* _TASK INSTRUCTIONS_: Write out word for word each line from the one containing "Contact (578, 44)" through the close of the listing, including both ends. Pictures do not belong in the copy.

* _SOURCE RECORDS_:
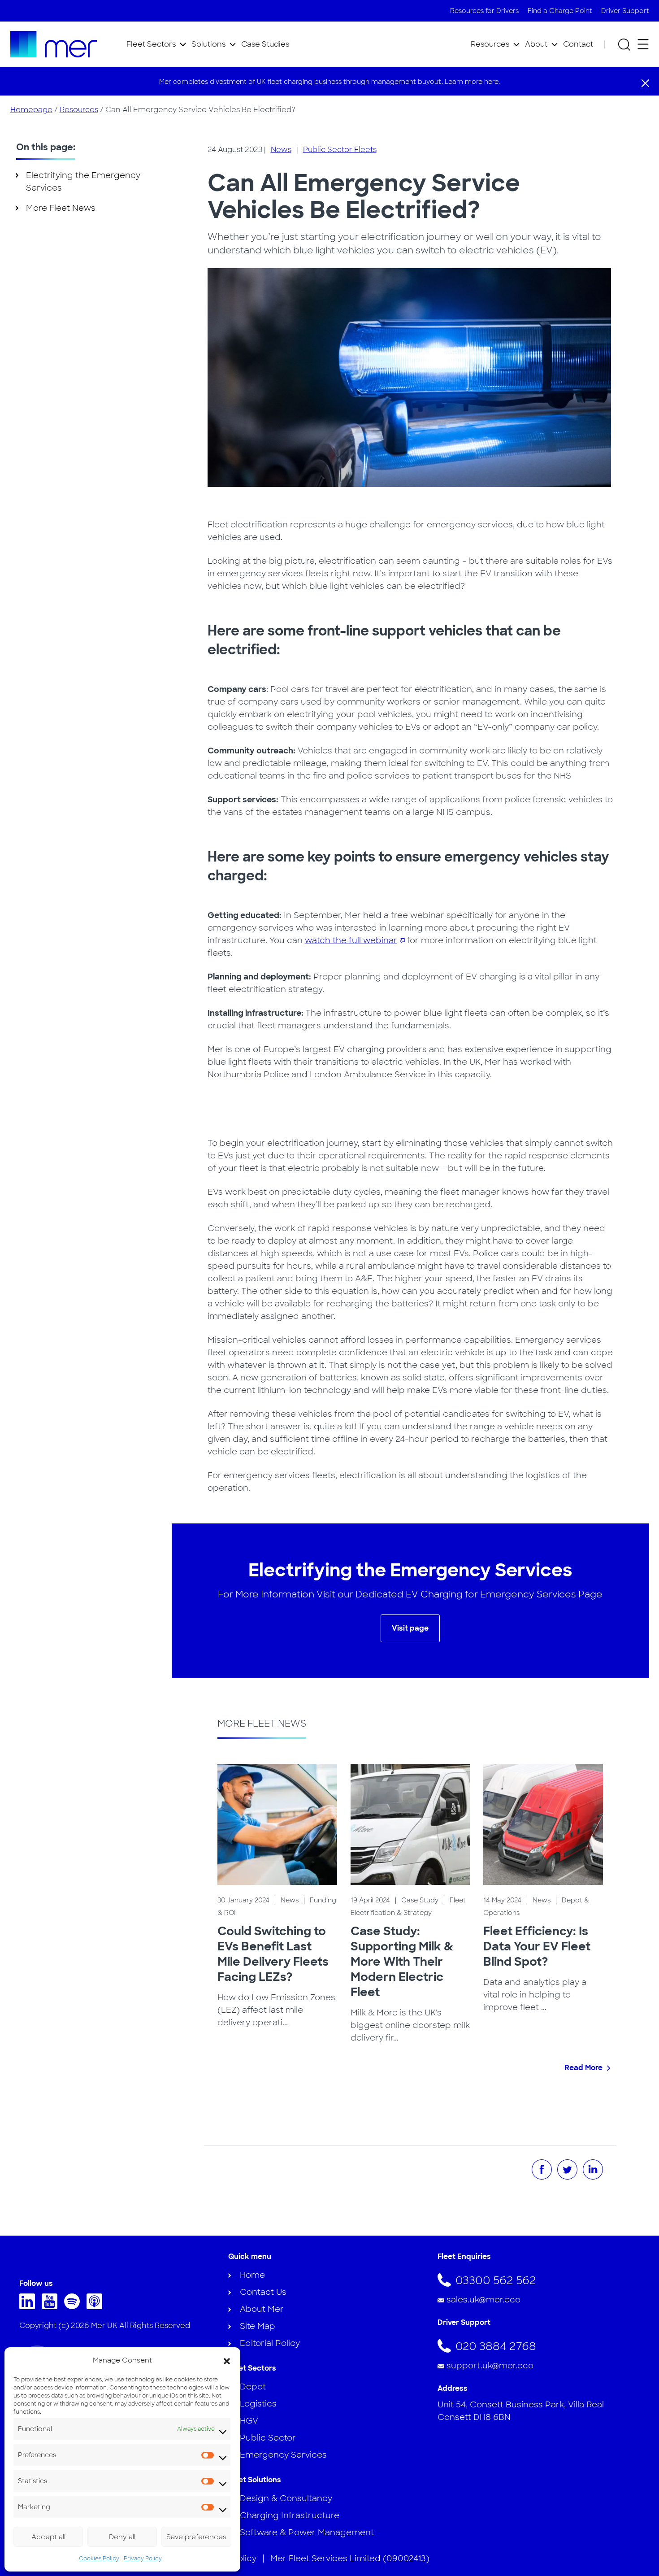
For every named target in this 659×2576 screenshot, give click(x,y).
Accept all (48, 2536)
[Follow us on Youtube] (52, 2306)
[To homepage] (53, 44)
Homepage (31, 109)
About (536, 44)
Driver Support (625, 11)
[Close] (645, 82)
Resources (490, 44)
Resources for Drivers (484, 11)
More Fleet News (60, 208)
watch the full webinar (351, 940)
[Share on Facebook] (542, 2169)
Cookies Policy (99, 2558)
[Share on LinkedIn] (593, 2169)
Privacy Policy (143, 2558)
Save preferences (196, 2536)
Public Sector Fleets (340, 149)
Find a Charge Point (560, 11)
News (281, 149)
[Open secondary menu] (643, 44)
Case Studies (265, 44)
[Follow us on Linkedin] (29, 2306)
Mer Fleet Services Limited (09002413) (349, 2558)
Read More (583, 2067)
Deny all (122, 2536)
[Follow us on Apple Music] (97, 2306)
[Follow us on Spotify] (74, 2306)
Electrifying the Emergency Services (83, 181)
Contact (578, 44)
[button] (226, 2360)
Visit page (410, 1628)
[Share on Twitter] (567, 2169)
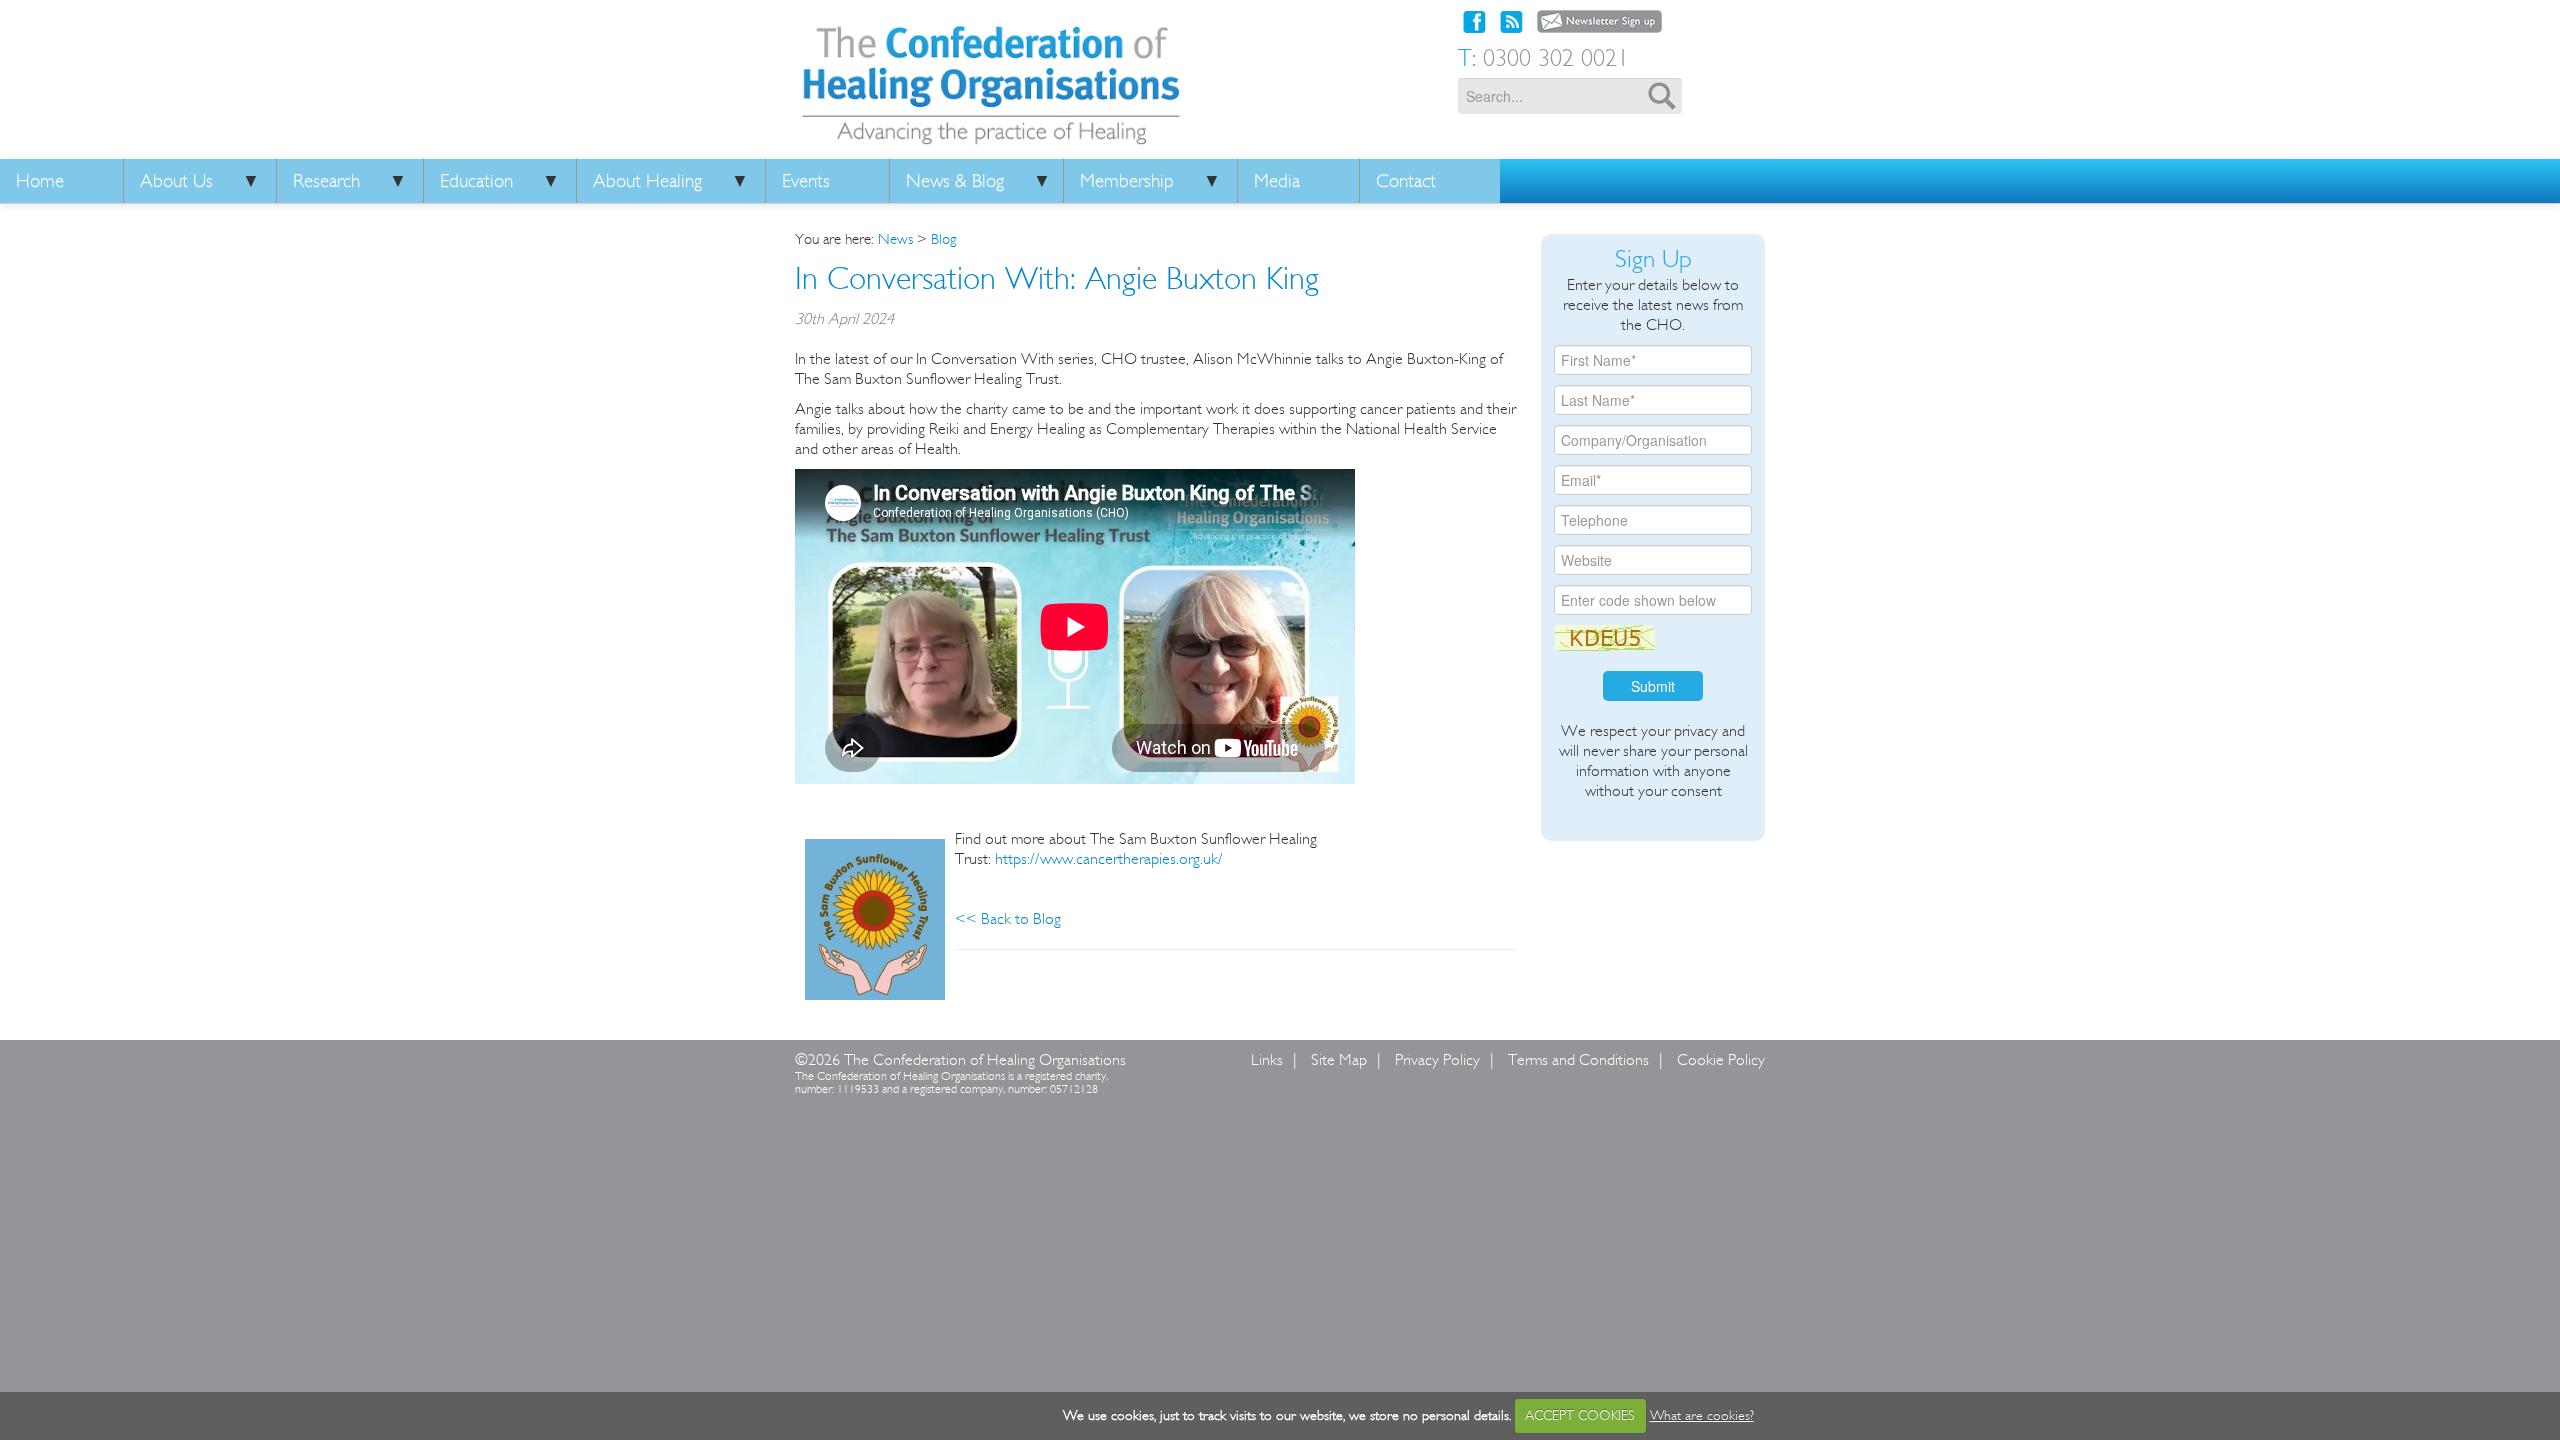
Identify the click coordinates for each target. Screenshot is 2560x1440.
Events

* _ANSWER FOR THE TASK_:
Contact (578, 44)
[button] (226, 2360)
Visit page (410, 1628)
[Share on Twitter] (567, 2169)
Identify the click coordinates for each target. Screenshot is 2560x1440.
Events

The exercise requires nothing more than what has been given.